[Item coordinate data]
┄┄┄┄┄┄┄┄┄┄┄┄┄┄┄┄┄┄┄┄

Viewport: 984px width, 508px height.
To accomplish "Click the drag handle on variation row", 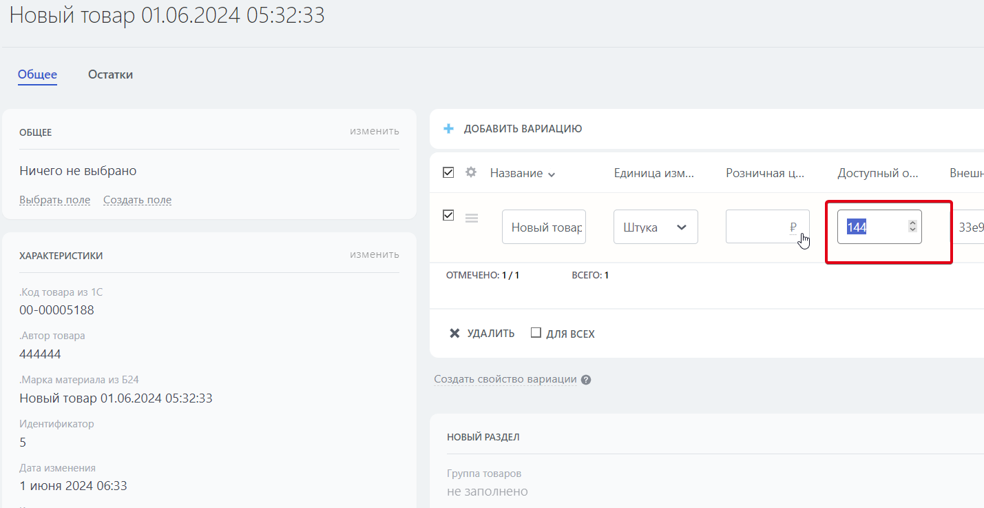I will tap(472, 218).
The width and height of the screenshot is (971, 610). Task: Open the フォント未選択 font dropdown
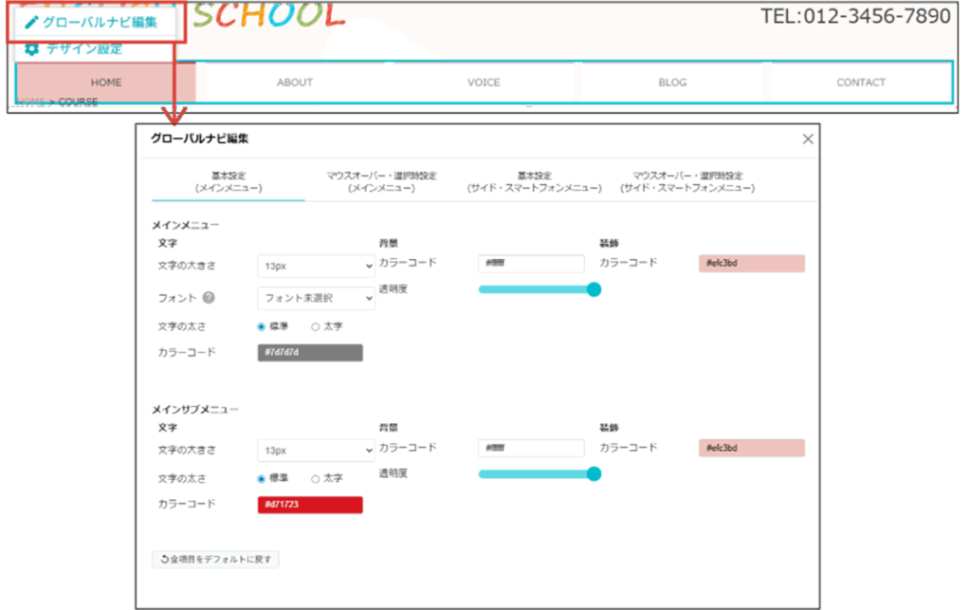click(x=316, y=298)
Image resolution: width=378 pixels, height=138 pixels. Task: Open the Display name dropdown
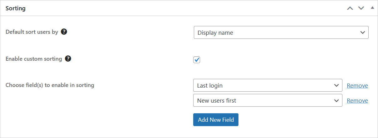[281, 33]
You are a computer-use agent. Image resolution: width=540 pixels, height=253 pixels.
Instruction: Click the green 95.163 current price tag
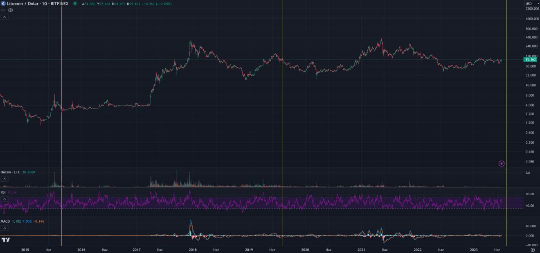pos(530,59)
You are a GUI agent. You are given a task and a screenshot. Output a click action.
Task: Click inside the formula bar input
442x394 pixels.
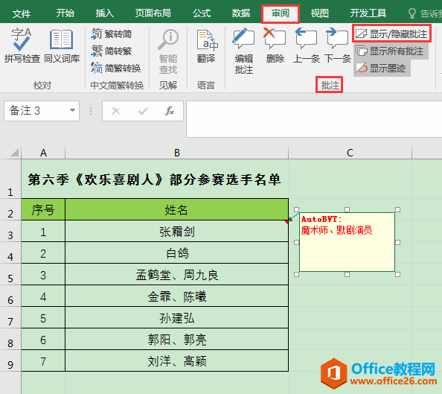point(314,119)
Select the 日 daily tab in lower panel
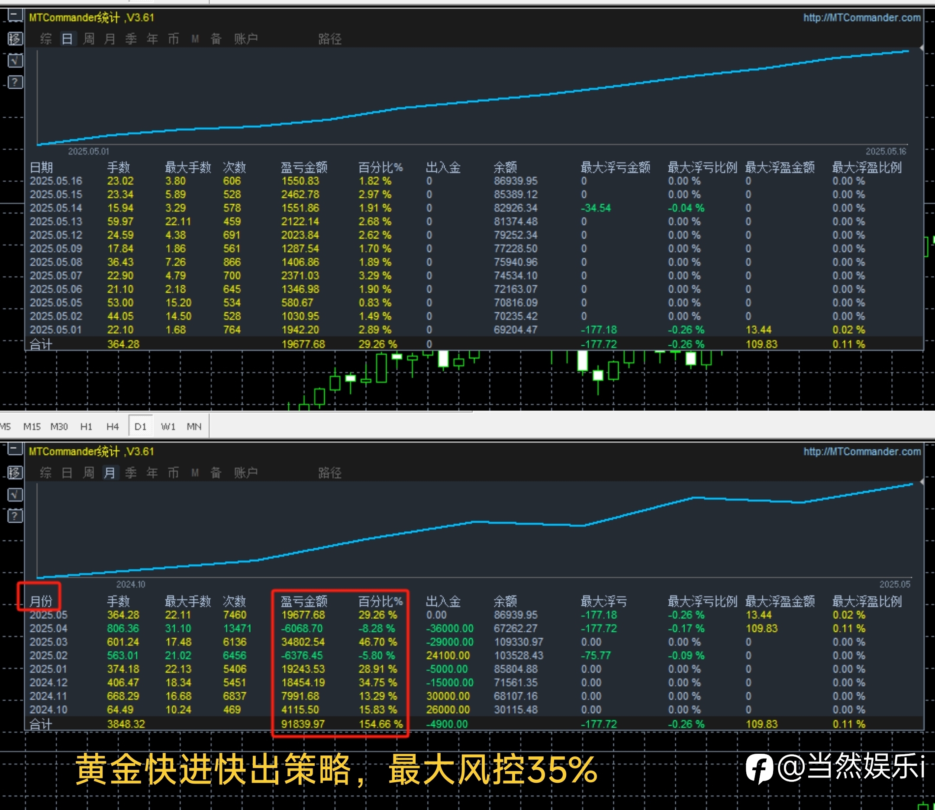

┄┄┄┄┄┄┄┄┄┄┄┄┄┄┄┄┄┄┄┄

**Aim of the task:** Gather every line in the rows above that contains the word "dropdown".

**Task solution:**
The width and height of the screenshot is (971, 610). Task: Open the フォント未選択 font dropdown
Image resolution: width=378 pixels, height=138 pixels. Task: Open the Display name dropdown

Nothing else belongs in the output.